9時には出航すると聞いていたので朝5時半に家を出てきたのだが、9時を過ぎても出航する気配は無い。そんなものか。

最初は宿から15分ほどの距離にあるMalicaban島の岬にバンカーボートを係留してシュノーケルをすることになった。しかしここは潮の流れが想像以上に強く、足ヒレを装備していない我等には全力で泳いで漸く同じ位置に留まれるほどで、さほど泳げない子供はあっと言う間に流されていった。魚を見て楽しむ間もなくロープに捕まって救出するだけで最初の数十分が過ぎていった。再度、岩礁の裏にボートをつけてもらい、岩の裏の潮溜まりにまわりこんだ。珊瑚や魚も見られるのだが、ここもなんだかんだ潮の流れは強く、魚も皆必死に泳いで岩肌にすがり付いている様子。打ち寄せる波に体の自由が利かず、時折岩に体を押し付けられたりと心休まる状況ではなかった。しばらくして船に上がってみたら皆脚に切り傷だらけ。幸い表面を引っ掻いただけで大事にはならなかったが。

船をまわし、砂浜に上陸してここで長らく過ごした。さながらプライベートビーチのようで、遠浅で潮流も無い。高密度というほどでもなかったが、安心できる環境で珊瑚や熱帯魚を観賞することができた。ウミウシやダツ、イソギンチャクやブダイなど注意を払うと色々と見つけることができ、子供たちは漸く盛り上がった様子。

昼食はココヤシの葉を葺いた小屋でピクニックランチだった。炭火で焼いた鯛、カジキに豚肉炒め、パンシット、白ご飯、魚のフライ、マンゴーにバナナ。この手の食事は見た目からは良し悪しの見分けがつかない。子供たちの口に合うか若干不安だったがどれも思いのほか美味しく、手も休めず大半を一気に食べた。魚もパサパサすることなく、それでいて生焼けでもなく、しっかりと味がある。パンシットも脂濃すぎることも無い。プライベートビーチでピクニックランチと書くと聞こえは良いが、食事が侘しいと一日漂流者体験になりかねないが、美味しい食事と珊瑚礁のおかげで文字通りのピクニックとなった。食後は我ら夫婦は木陰で昼寝。その間中、子供たちは海水浴で元気に過ごす。

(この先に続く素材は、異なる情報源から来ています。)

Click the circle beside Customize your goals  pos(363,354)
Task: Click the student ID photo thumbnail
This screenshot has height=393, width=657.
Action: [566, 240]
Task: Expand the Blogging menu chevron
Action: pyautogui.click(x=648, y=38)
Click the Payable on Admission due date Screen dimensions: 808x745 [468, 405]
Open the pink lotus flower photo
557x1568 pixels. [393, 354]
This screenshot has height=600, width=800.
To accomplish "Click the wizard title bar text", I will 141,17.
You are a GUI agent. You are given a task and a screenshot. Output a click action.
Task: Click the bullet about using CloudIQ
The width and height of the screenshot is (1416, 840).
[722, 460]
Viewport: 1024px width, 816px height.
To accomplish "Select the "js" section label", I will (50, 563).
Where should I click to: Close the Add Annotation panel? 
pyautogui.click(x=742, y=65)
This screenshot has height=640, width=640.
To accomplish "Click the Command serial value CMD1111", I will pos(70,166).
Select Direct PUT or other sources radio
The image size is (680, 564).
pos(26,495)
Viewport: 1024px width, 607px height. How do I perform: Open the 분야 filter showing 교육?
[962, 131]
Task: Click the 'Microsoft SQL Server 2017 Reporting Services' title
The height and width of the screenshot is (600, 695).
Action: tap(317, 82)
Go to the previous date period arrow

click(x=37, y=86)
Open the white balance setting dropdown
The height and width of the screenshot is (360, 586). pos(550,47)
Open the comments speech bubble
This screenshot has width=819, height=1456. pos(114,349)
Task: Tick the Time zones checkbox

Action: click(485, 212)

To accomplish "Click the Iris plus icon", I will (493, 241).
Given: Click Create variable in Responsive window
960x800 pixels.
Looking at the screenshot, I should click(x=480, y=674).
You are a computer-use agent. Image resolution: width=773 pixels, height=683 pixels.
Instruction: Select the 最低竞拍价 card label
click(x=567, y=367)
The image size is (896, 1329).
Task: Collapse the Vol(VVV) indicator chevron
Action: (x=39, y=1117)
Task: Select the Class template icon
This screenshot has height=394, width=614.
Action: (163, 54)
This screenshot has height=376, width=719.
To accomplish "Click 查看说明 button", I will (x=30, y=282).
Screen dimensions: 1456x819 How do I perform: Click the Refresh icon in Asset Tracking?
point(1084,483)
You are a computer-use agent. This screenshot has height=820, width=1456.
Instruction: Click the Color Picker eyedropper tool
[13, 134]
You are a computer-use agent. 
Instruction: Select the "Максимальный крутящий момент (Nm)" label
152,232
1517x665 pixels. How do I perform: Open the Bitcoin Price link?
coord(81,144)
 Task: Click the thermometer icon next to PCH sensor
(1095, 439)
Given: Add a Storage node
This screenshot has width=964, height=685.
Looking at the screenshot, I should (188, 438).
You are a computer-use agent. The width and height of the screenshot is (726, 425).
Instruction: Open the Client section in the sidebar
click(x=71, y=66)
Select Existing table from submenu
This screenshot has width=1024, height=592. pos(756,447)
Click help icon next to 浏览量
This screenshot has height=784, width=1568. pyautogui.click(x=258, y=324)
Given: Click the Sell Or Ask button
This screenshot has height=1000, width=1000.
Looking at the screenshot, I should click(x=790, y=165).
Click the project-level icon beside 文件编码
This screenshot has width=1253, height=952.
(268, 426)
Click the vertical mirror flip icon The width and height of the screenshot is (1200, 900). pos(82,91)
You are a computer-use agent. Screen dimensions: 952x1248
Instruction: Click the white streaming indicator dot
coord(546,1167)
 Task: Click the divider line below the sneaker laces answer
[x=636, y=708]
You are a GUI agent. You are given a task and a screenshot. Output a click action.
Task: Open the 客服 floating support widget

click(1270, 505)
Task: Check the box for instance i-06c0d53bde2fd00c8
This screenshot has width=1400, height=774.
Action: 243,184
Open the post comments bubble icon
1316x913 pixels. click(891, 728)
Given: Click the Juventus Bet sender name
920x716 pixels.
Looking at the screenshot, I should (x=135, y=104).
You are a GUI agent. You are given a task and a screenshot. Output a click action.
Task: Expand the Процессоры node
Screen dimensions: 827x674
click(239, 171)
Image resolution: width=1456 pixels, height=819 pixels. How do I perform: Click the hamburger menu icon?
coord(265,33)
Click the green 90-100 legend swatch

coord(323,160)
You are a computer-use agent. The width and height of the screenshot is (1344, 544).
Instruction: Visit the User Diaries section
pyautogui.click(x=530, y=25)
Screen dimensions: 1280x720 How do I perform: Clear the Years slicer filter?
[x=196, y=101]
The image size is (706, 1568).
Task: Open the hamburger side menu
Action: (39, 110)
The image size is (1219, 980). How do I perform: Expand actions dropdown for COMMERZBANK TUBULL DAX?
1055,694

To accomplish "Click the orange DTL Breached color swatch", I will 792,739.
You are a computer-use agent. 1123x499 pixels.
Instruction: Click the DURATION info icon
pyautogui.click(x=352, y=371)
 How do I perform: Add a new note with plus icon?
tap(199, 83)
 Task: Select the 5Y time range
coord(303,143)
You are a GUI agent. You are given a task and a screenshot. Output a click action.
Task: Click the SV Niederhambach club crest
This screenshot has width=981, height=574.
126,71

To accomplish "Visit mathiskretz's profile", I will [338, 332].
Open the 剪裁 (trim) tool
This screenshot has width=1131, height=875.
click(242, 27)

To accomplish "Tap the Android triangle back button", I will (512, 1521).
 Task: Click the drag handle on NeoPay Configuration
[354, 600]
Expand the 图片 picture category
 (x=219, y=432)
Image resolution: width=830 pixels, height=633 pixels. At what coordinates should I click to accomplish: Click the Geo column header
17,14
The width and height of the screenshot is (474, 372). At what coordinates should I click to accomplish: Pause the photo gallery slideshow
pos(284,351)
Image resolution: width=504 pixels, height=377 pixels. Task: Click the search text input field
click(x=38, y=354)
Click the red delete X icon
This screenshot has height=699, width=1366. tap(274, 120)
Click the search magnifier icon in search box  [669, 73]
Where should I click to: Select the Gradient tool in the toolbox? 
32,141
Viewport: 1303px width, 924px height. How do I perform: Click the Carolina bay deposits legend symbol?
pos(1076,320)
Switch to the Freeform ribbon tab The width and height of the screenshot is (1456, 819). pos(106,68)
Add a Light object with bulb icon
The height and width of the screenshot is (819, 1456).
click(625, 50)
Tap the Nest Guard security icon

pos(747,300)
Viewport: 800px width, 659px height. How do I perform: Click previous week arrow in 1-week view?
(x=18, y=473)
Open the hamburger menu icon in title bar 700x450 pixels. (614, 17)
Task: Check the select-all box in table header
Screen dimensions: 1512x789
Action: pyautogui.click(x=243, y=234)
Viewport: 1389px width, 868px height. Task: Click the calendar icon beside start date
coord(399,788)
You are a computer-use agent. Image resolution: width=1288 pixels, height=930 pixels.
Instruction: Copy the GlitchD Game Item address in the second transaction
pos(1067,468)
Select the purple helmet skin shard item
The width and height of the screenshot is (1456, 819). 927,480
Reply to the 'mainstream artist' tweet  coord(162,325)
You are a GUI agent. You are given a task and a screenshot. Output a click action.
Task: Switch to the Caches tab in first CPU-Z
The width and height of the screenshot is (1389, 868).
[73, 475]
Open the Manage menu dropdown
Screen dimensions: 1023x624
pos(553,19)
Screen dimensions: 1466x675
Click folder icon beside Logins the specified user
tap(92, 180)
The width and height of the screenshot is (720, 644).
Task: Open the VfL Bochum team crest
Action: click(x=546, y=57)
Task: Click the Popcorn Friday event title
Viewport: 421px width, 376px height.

午後はTwin Rocksにて再度ボートからシュノーケルに興じる。岸から20メートルほどの距離なのだが深度10メートルほどの深さに美しい珊瑚が広がる。素晴らしかったのがここは魚の餌付けが頻繁に行われて居り、かつ禁漁区にもなっているので、餌をやらずとも魚が逃げずに近距離で見ることができる。餌付けをすればそれこそ魚に囲まれ手足をつっつかれる。ボッティッチェリの絵にあるような巨大なシャコ貝、白黒の縞の海蛇など初めて目にするものも多かった。

色鮮やかな珊瑚礁を鑑賞し、魚の餌付けをし、子供たちも大興奮だった様子。初の海外旅行先にフィリピンを選んで正解だったとこの日だけをとっても思ってくれるに違いない。